In the ten years I've been doing this blog, you've seen me introduce a host of new products. Some sold well. Others didn't. Running a business is always a process. Or, as the trendies say now, a "journey."

Now I'm introducing mugs. I found a wonderful printer in the US that manufactures and drop ships. That's great for me, because the last thing I want is shelves full of inventory and trips to the post office. That was fine when I was younger, but now...no thanks. But with all the advances in print technologies and online servicing, it's now relatively easy to do make a great product AND have it delivered to the customer's home in a pretty package, safe and sound. 

Phew! Here's where to shop

 

 

cup, when women rule everyone will be free, 11 oz mug from small equals
When Women rule, everyone will be free. 11 oz mug from Small Equals


 

When Women rule, everyone will be free. This is a variation on a print I designed, first as a silkscreen and then as a digital collage. Now available in mug form. The girls are a highly altered version of a mid 20th century matchbox label. I just adore them, and use them over and over.

 

Mug, Lead your own parade, smallequals.com
Lead Your Own Parade. 11 oz mug from Smallequals.com
 

 

Lead Your Own Parade. This little saying popped into my mind a couple of weeks ago, I thought it would be a cheerful idea to ponder with morning coffee or tea. I went on an image hunt,  I found this illustration at a library digital collection, from a 1902 children's book illustrated by Maud Hunt Squire and Ethel Mars. It suited perfectly. 
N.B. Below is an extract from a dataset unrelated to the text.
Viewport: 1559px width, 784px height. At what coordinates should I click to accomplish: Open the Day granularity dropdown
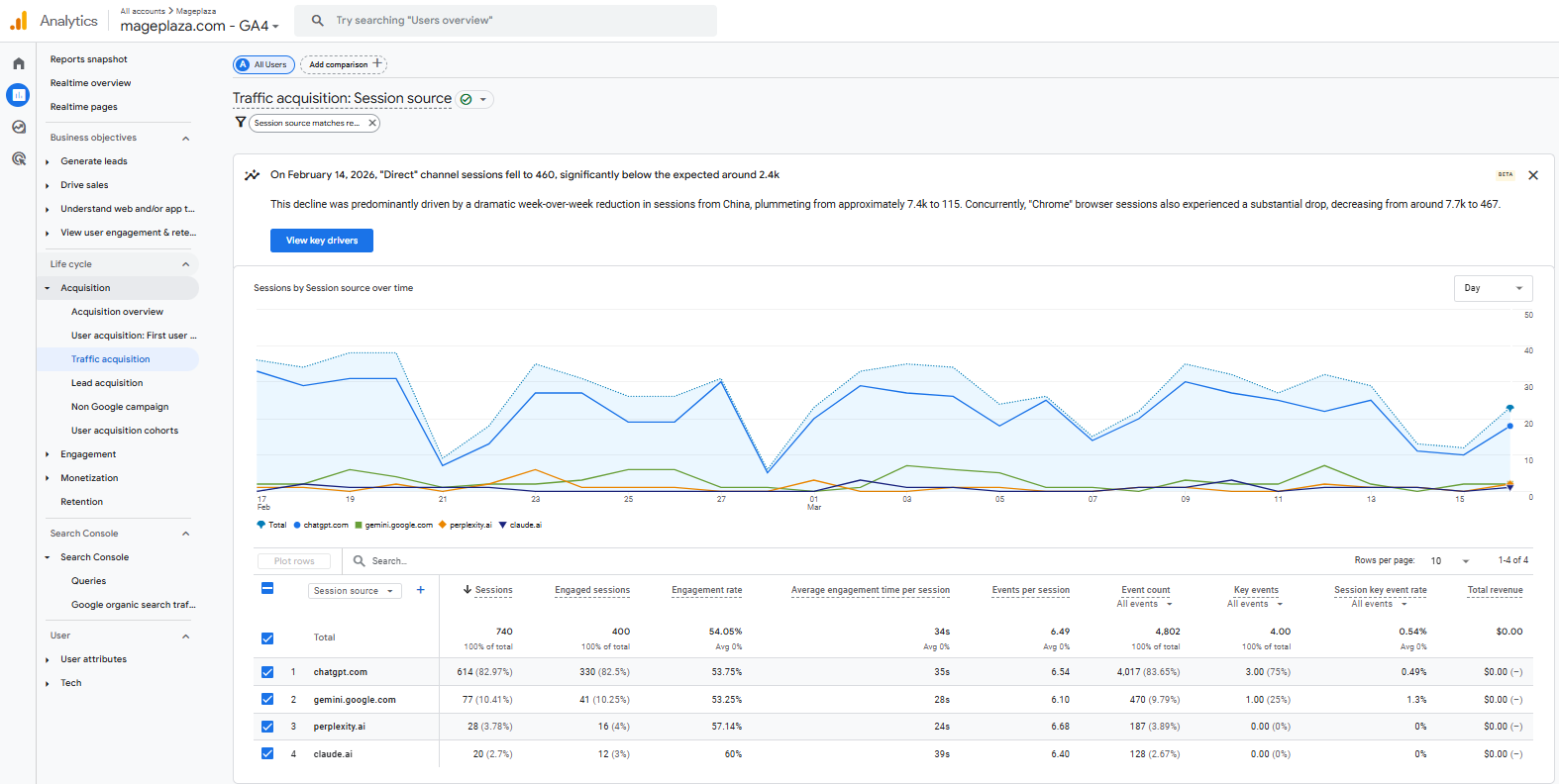point(1492,288)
Children of our town  carolyn wells  illustrations by E. Mars and MH Squire 1902  copy
The Children Of Our Town. Carolyn Wells. Illustrations by E. Mars and MH Squire. 1902

 

I went ahead and cleaned it up in Photoshop, designed the template for the cup manufacturer, and then set about researching the artists. I found Ethel Mars and Maud Hunt Squire.

Lo and behold the Misses Squire and Mars were American artists who met in art school in Ohio in the 1890's, then moved to Paris where they became pals with Gertrude Stein and Alice Toklas, and of course they worked and exhibited with many of the artists there. 

During world war one they moved back to the US and lived in Provincetown, MA, then back to France, where they lived in Vence. During Ww2 they hid out in Grenoble, then went back to France until they died in 1955 and 1956. 

The Gertrude Stein's word portrait "Miss Furr and Miss Skeene was based on them. .

And now they've landed on my cup. I'm delighted but no longer shocked by these everyday moments of serendipity. 

 

Mug LOVE YOUR MOTHER EARTH SMALL EQUALS CUP MOCKUP
Love Your Mother Earth. 11 oz mug from smallequals.com

 

Love Your Mother Earth. Yes, I use this phrase often in my art and products. Because it's so important! This design is based on another print I made as a silkscreen. The silkscreen design was based on a photo I took of a package of Easter Jelly Beans. I'm not a Christian, but Easter packaging always makes me happy. The colors!! 

This digital version, quite different from the original, is now gracing a mug. My goal is to give you something happy and positive to absorb with your hot beverage of choice. I think it's so important to start the day with happy thoughts to set the tone for the rest of the day. 

Here's what it looked like as a silkscreen. I made this and all my silkscreens at Iskra Print Collective in Burlington, VT.

 

silkscreen, liza cowan, jelly beans
Jelly Beans silkscreen by Liza Cowan 2017 


 Find the cups here


No Water, Don't Waste It!! No Guns.

No water don't waste it
No Water Don't Waste it No Guns!

Artist, William Tasker. Federal Art Project, Silkscreen, circa 1941/3. Source

I found this image on Pinterest. It's one of the things I enjoy about Pinterest - finding great images, even if people don't source them well, grrr. 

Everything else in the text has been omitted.